## WHAT YOU NEED TO DO
In the part of the listing that opens with the line containing "Click the receipt" and closes with the line containing "tap(646, 145)", swap "checkbox" for "check box" and write those lines out again with nothing else changed.

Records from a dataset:
########################################

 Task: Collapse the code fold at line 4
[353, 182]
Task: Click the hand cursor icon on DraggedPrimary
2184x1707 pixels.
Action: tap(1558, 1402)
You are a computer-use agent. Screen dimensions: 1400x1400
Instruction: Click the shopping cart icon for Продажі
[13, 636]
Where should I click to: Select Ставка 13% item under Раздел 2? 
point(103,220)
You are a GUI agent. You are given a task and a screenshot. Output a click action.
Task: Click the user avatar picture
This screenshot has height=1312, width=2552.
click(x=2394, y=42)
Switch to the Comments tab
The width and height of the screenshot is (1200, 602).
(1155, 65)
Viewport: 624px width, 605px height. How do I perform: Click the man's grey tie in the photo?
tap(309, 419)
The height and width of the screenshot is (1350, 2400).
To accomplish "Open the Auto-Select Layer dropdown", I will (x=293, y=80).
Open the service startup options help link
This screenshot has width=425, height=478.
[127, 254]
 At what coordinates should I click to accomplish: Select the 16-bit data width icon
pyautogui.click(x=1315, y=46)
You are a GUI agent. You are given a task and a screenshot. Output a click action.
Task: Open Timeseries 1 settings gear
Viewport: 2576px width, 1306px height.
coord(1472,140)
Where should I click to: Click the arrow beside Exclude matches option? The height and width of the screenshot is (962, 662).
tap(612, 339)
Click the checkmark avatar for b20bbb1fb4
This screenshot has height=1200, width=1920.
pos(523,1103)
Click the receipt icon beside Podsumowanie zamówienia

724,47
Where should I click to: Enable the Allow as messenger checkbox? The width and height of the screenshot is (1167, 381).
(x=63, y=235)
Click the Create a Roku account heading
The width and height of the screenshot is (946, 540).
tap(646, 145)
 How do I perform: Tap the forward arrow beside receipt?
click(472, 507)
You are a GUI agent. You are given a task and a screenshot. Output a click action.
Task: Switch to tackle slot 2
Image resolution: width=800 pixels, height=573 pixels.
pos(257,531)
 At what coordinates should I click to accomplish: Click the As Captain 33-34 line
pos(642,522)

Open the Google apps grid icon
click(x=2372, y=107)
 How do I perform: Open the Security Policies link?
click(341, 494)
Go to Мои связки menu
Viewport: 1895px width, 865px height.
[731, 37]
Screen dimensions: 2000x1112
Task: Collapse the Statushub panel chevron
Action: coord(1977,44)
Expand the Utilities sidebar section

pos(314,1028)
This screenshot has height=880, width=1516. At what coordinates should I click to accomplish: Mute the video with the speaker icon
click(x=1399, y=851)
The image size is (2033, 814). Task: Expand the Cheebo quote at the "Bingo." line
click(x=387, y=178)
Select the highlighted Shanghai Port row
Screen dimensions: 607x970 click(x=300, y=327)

########################################

## TASK SOLUTION
Click the receipt icon beside Podsumowanie zamówienia

724,47
Where should I click to: Enable the Allow as messenger check box? The width and height of the screenshot is (1167, 381).
(x=63, y=235)
Click the Create a Roku account heading
The width and height of the screenshot is (946, 540).
tap(646, 145)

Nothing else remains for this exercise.